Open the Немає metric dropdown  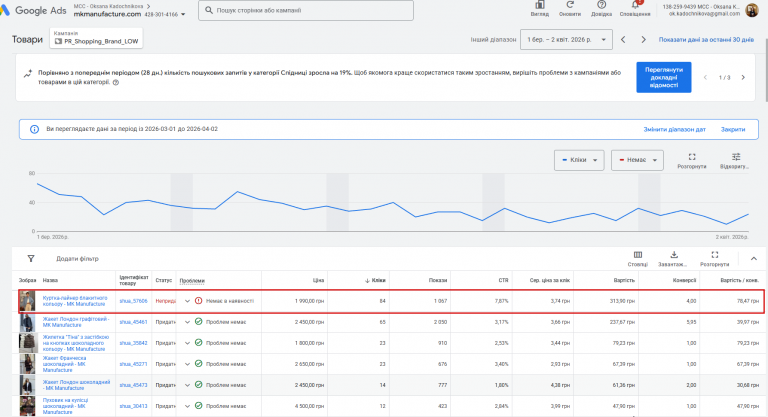point(638,160)
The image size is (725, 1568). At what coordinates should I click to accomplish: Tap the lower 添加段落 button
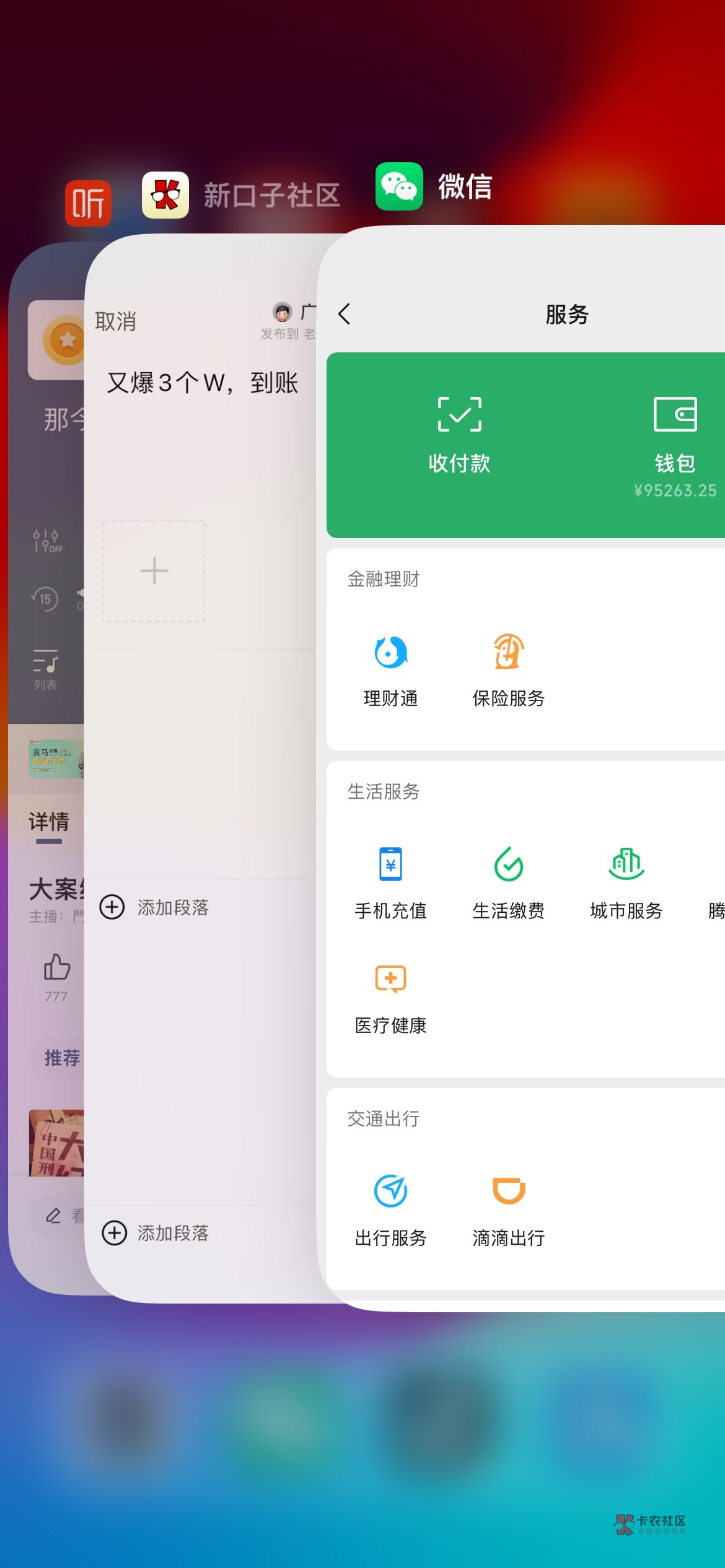[x=155, y=1233]
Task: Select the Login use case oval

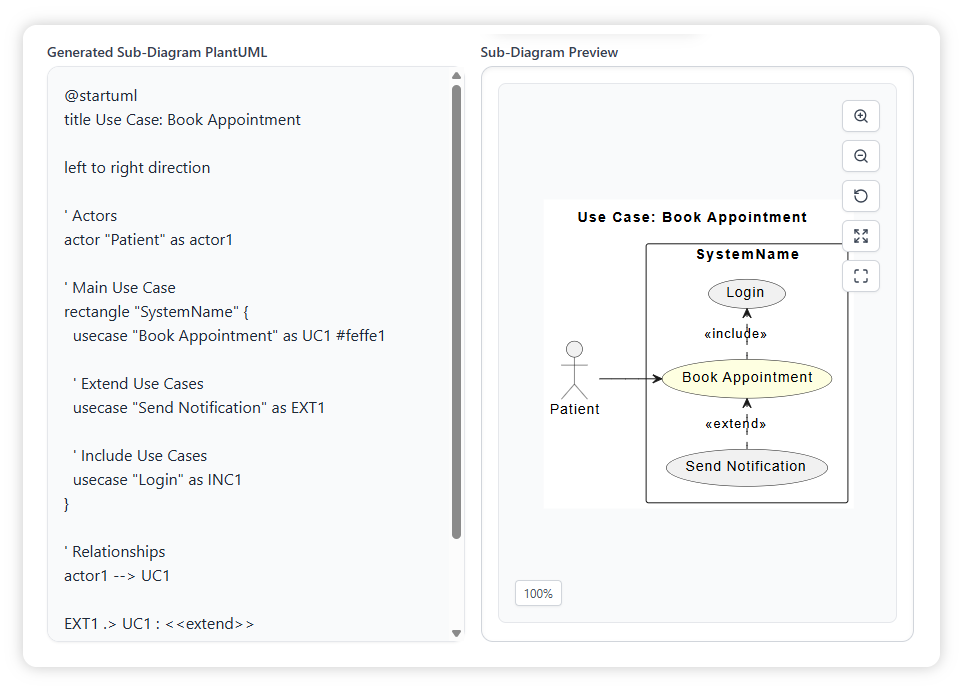Action: 746,293
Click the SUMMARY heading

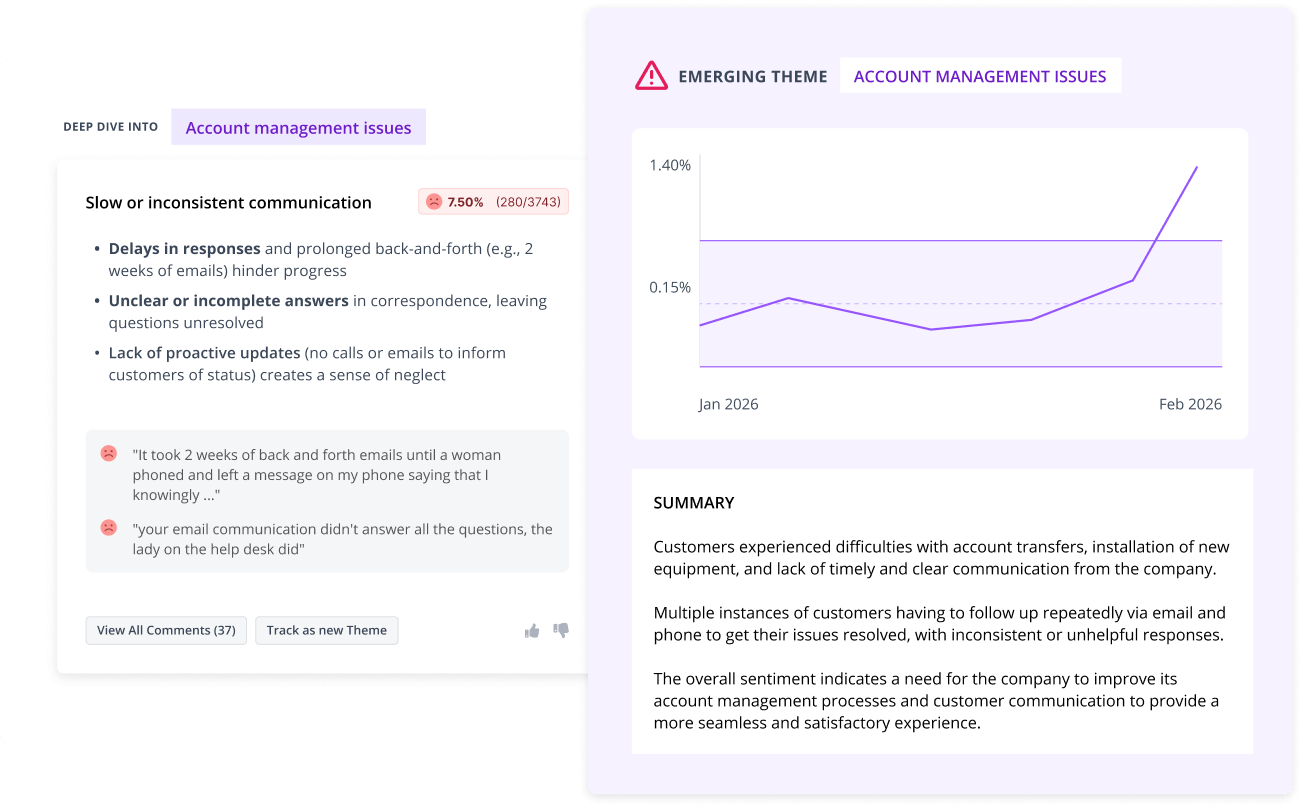(x=694, y=503)
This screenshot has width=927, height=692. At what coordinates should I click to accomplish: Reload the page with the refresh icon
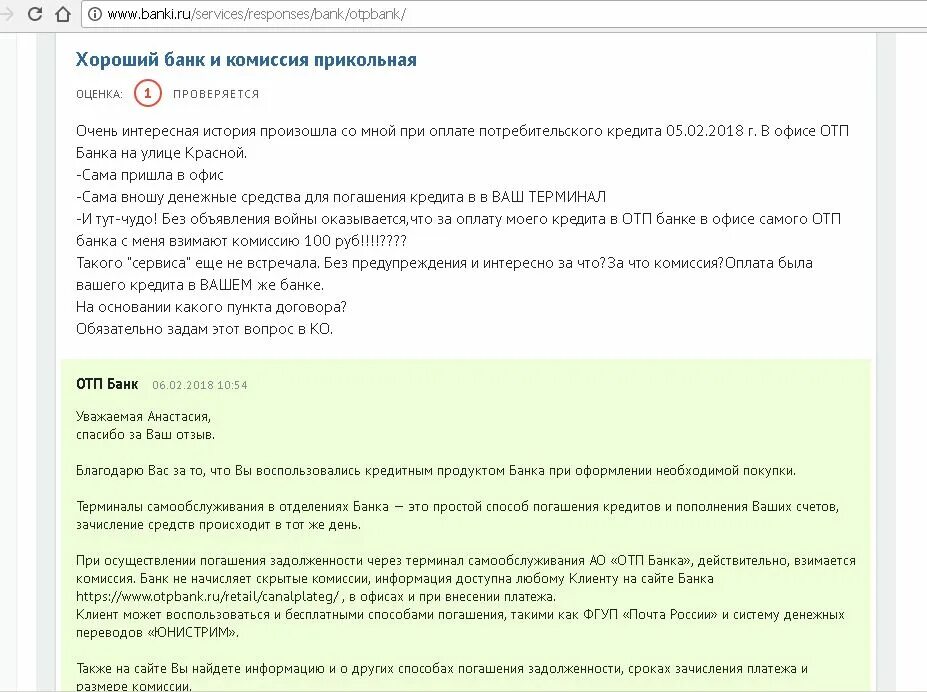pyautogui.click(x=35, y=14)
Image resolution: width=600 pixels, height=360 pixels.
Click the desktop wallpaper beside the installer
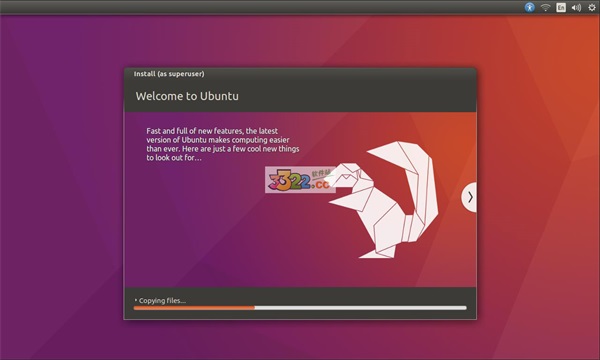coord(61,191)
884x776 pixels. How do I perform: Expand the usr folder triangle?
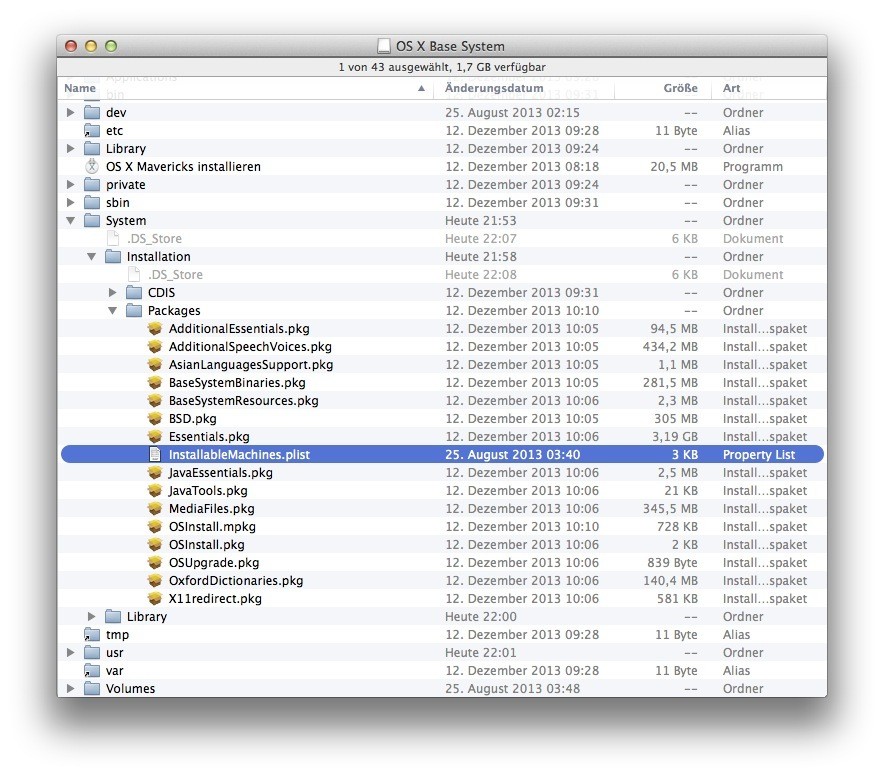point(71,653)
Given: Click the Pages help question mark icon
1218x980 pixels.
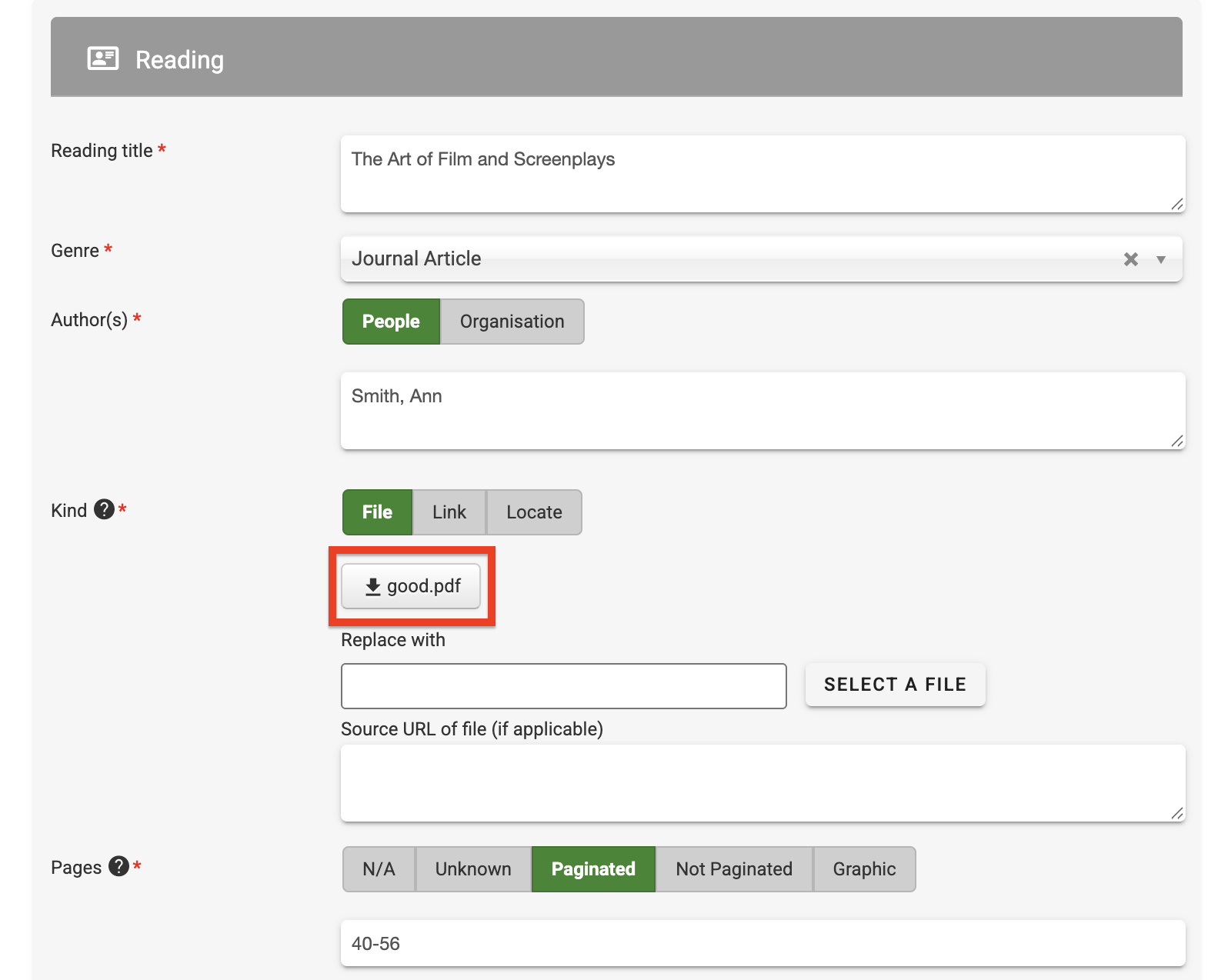Looking at the screenshot, I should coord(118,866).
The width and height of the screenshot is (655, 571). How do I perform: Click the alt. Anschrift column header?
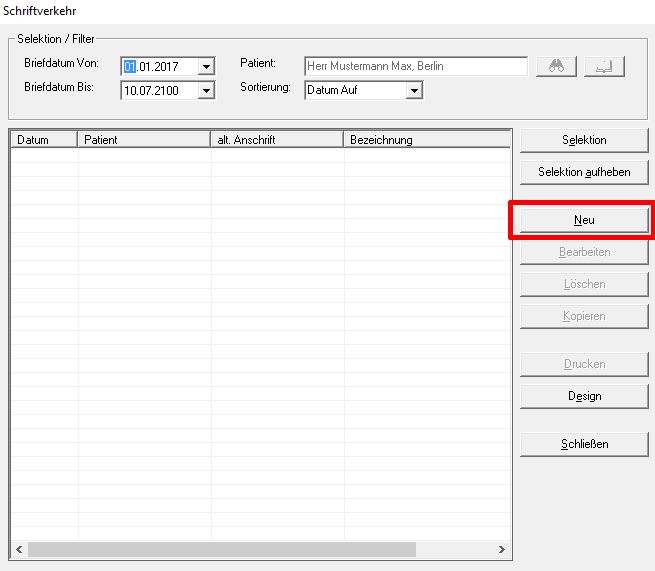[276, 140]
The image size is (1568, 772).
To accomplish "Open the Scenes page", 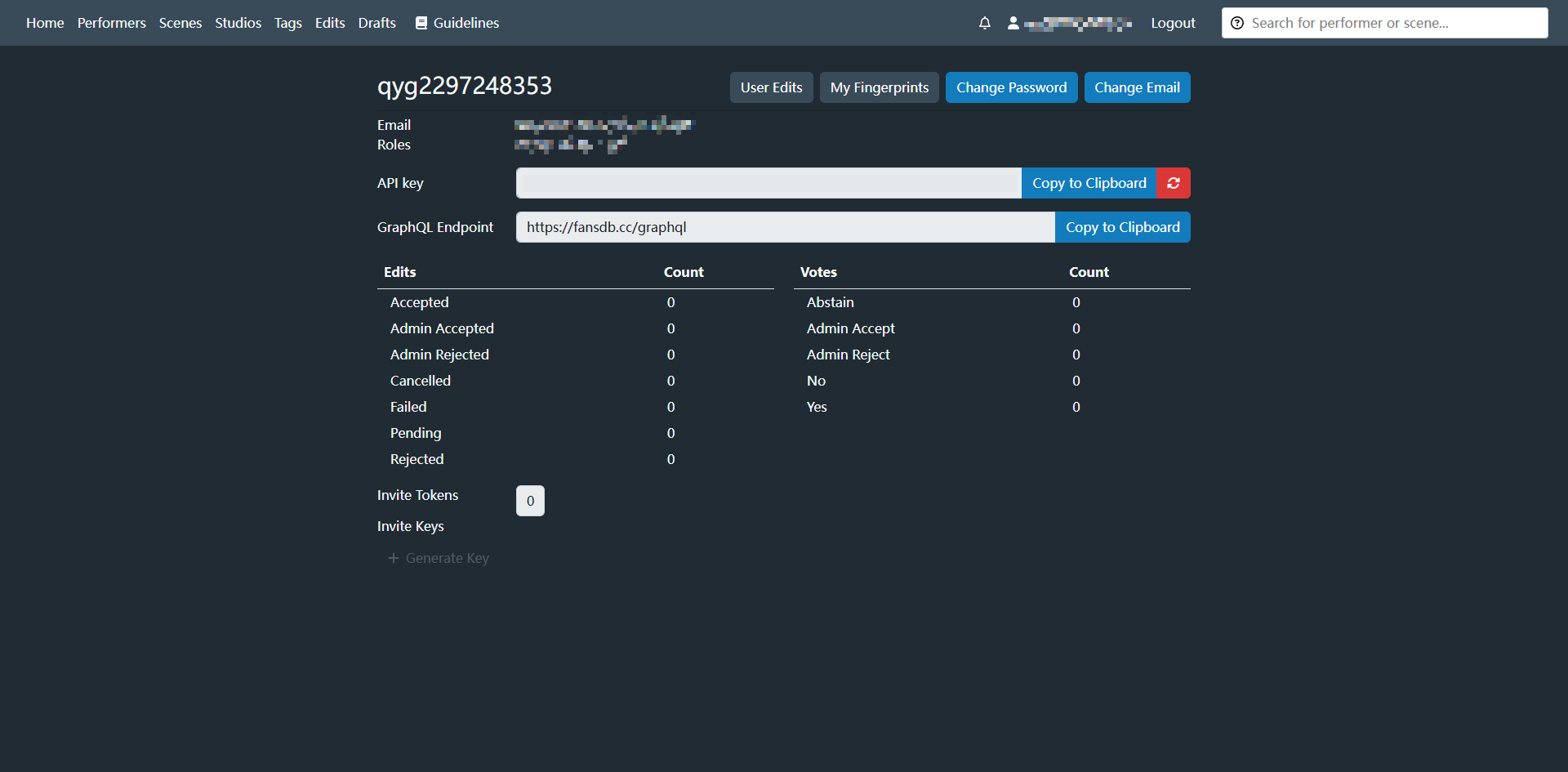I will pos(180,23).
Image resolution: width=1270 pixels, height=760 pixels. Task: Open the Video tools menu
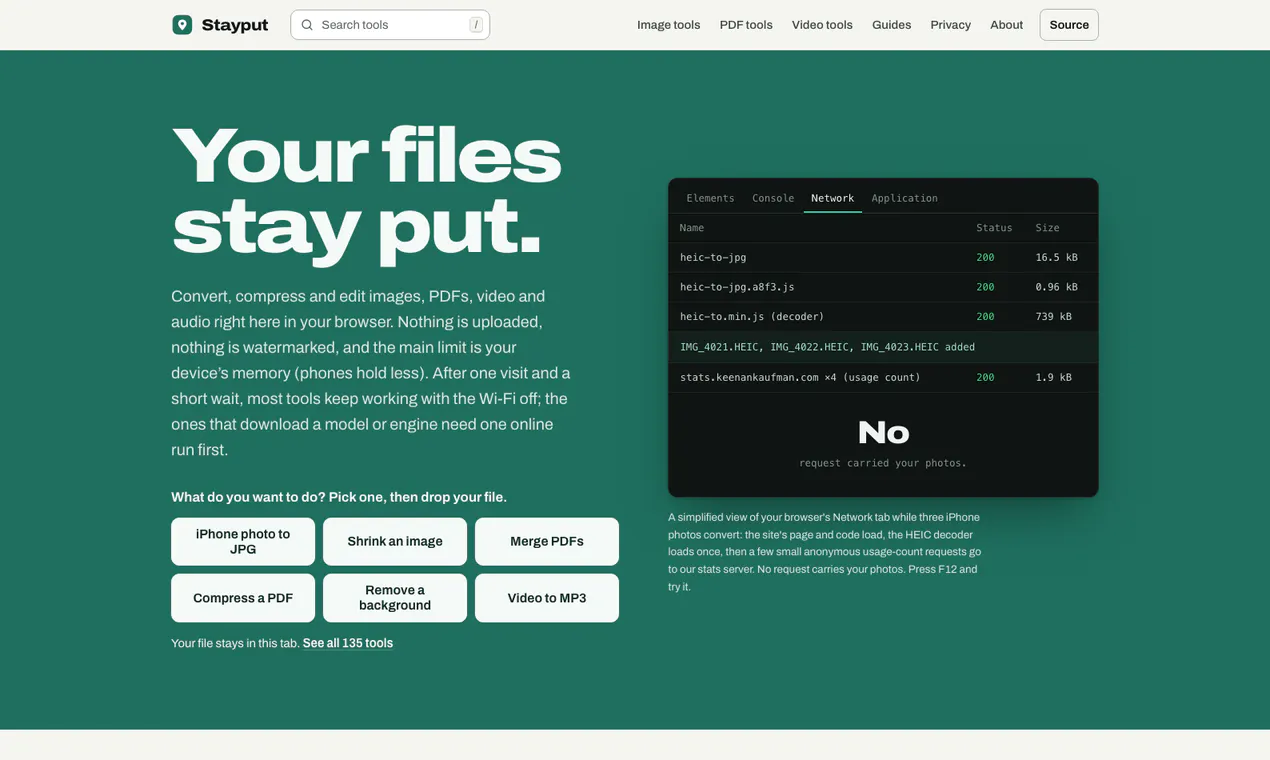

> **About this task**:
Take only the lines above from the one that has "This screenshot has" through the one that has "The image size is (1568, 772)." and reproduce them exactly, omitting any pictures.

> **Solved problem**:
This screenshot has width=927, height=692. At what coordinates should I click to accomplish: Reload the page with the refresh icon
pyautogui.click(x=35, y=14)
Image resolution: width=600 pixels, height=360 pixels.
Click the desktop wallpaper beside the installer
coord(61,191)
884x776 pixels. How do I perform: Expand the usr folder triangle?
point(71,653)
Given: Click the Pages help question mark icon
1218x980 pixels.
Looking at the screenshot, I should coord(118,866).
The width and height of the screenshot is (655, 571). How do I perform: Click the alt. Anschrift column header?
[276, 140]
The image size is (1568, 772).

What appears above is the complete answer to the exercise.